TASK DESCRIPTION: The lines from the start of the records through the one containing "Screen dimensions: 1288x945" are to be transcribed exactly, and nothing else.

[ENTRIES PROVIDED — start]

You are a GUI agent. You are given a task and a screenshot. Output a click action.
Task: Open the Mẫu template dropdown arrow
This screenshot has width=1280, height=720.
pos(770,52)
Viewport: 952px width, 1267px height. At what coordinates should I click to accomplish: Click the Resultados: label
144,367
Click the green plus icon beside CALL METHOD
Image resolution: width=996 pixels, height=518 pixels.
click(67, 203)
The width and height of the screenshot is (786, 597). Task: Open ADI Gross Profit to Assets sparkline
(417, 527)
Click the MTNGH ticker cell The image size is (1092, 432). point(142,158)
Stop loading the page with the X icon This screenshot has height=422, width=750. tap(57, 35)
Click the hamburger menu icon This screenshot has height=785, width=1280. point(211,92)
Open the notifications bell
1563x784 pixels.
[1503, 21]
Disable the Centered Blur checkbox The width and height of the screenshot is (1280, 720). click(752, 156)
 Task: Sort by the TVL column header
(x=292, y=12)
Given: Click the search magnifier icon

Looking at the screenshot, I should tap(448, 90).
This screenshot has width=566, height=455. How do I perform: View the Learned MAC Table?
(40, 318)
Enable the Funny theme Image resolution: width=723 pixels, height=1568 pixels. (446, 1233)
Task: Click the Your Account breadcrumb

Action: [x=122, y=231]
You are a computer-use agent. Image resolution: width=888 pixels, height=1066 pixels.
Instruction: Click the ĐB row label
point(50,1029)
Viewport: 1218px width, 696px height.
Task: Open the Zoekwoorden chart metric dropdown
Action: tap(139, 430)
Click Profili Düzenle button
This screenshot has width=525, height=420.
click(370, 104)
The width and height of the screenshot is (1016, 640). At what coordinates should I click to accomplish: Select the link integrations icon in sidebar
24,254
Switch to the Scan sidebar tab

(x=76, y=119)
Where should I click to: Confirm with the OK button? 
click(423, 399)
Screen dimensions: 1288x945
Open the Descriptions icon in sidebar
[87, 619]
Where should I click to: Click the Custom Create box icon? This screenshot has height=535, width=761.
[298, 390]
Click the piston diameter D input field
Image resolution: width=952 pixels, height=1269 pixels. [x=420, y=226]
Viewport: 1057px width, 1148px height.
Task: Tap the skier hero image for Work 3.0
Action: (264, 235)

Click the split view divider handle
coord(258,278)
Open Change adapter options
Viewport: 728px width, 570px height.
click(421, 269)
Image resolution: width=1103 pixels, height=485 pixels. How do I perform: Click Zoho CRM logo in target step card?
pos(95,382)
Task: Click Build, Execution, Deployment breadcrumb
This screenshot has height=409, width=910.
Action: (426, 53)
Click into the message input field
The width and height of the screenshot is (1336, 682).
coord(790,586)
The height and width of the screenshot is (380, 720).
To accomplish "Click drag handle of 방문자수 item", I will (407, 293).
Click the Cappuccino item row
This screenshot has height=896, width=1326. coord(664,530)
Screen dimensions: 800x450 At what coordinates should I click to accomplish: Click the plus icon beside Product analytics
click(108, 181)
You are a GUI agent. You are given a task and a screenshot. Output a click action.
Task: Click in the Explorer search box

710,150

[ENTRIES PROVIDED — finish]

TASK RESULT:
You are a GUI agent. You are given a task and a screenshot. Output a click action.
Task: Open the Mẫu template dropdown arrow
This screenshot has width=1280, height=720.
pos(770,52)
Viewport: 952px width, 1267px height. At what coordinates should I click to accomplish: Click the Resultados: label
144,367
Click the green plus icon beside CALL METHOD
Image resolution: width=996 pixels, height=518 pixels.
click(67, 203)
The width and height of the screenshot is (786, 597). Task: Open ADI Gross Profit to Assets sparkline
(417, 527)
Click the MTNGH ticker cell The image size is (1092, 432). point(142,158)
Stop loading the page with the X icon This screenshot has height=422, width=750. tap(57, 35)
Click the hamburger menu icon This screenshot has height=785, width=1280. point(211,92)
Open the notifications bell
1563x784 pixels.
[1503, 21]
Disable the Centered Blur checkbox The width and height of the screenshot is (1280, 720). click(752, 156)
 Task: Sort by the TVL column header
(x=292, y=12)
Given: Click the search magnifier icon

Looking at the screenshot, I should tap(448, 90).
This screenshot has width=566, height=455. How do I perform: View the Learned MAC Table?
(40, 318)
Enable the Funny theme Image resolution: width=723 pixels, height=1568 pixels. (446, 1233)
Task: Click the Your Account breadcrumb

Action: [x=122, y=231]
You are a computer-use agent. Image resolution: width=888 pixels, height=1066 pixels.
Instruction: Click the ĐB row label
point(50,1029)
Viewport: 1218px width, 696px height.
Task: Open the Zoekwoorden chart metric dropdown
Action: tap(139, 430)
Click Profili Düzenle button
This screenshot has width=525, height=420.
click(370, 104)
The width and height of the screenshot is (1016, 640). At what coordinates should I click to accomplish: Select the link integrations icon in sidebar
24,254
Switch to the Scan sidebar tab

(x=76, y=119)
Where should I click to: Confirm with the OK button? 
click(423, 399)
Screen dimensions: 1288x945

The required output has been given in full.